-------- RECORDS FOR THE EXERCISE

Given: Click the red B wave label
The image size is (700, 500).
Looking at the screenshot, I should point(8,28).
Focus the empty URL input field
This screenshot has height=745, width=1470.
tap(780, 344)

----------------

WHAT THE TASK REQUIRES: Copy all of the entries above exactly as shown.

RESPONSE TO THIS TASK:
Given: Click the red B wave label
The image size is (700, 500).
Looking at the screenshot, I should point(8,28).
Focus the empty URL input field
This screenshot has height=745, width=1470.
tap(780, 344)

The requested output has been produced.